米アップルが反論「欧州委の主張は事実無根」
【シリコンバレー=兼松雄一郎】米アップルは30日、ティム・クック最高経営責任者(CEO)の名前で反論の書簡を公開した。「アイルランド政府から個別に特例的な税優遇を受けたとの欧州連合(EU)の欧州委員会の主張は事実無根だ。命令は撤回されると確信している」と主張し、アイルランド政府とともに裁判で争う方針を明らかにした。
同社は書簡で「アップルは米国、世界で最大の納税企業だ」とし、各地域で全ての納税義務を果たしているという従来の主張を繰り返した。
そのうえで「欧州委がアップルを狙い撃ちし、アイルランドの主権を侵害して遡及的に課税することは欧州への投資と雇用に悪影響を与える」と強調。「もし税制を変える必要があるなら、より簡素で明確な形になるよう正当な手続きにのっとってやるべきだ」と強く欧州委を批判した。

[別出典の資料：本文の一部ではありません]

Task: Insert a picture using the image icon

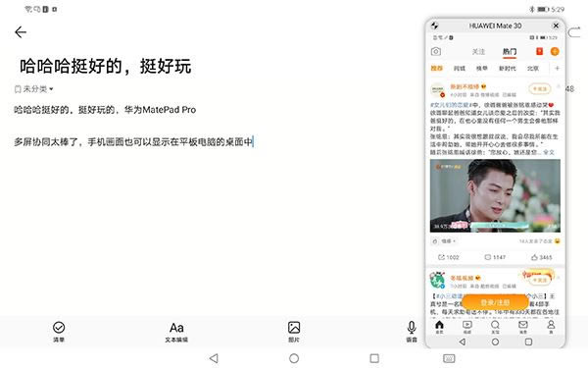Action: pos(294,332)
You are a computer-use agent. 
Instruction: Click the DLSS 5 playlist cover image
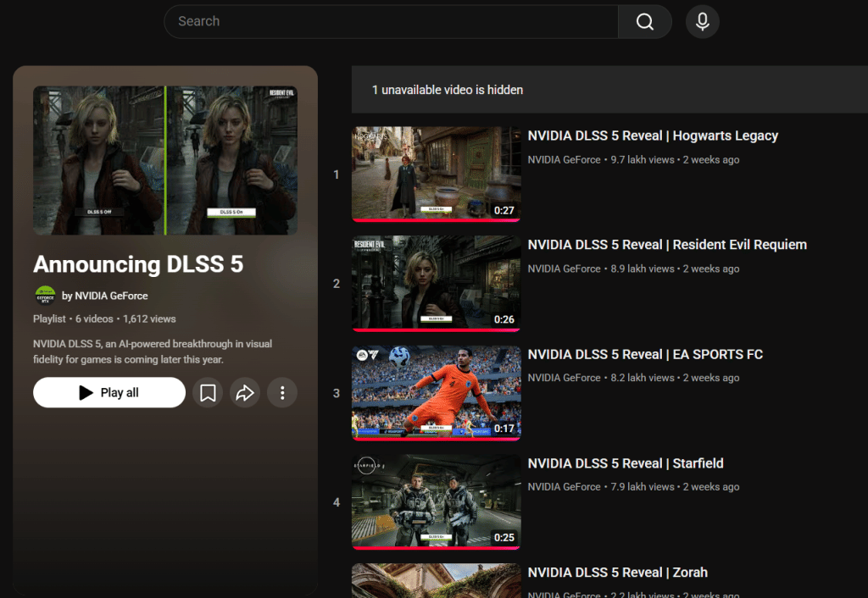coord(164,160)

アップルは低い法人税率が適用されるアイルランドに資産を集めることで税負担を軽減してきた。書簡でアイルランド拠点が単なる租税回避拠点ではないことを強調。もともとは1980年に工場として始まり、生産をやめた後も事業を継続し、雇用を生んでいる、とした。現地のデータセンターにも投資している。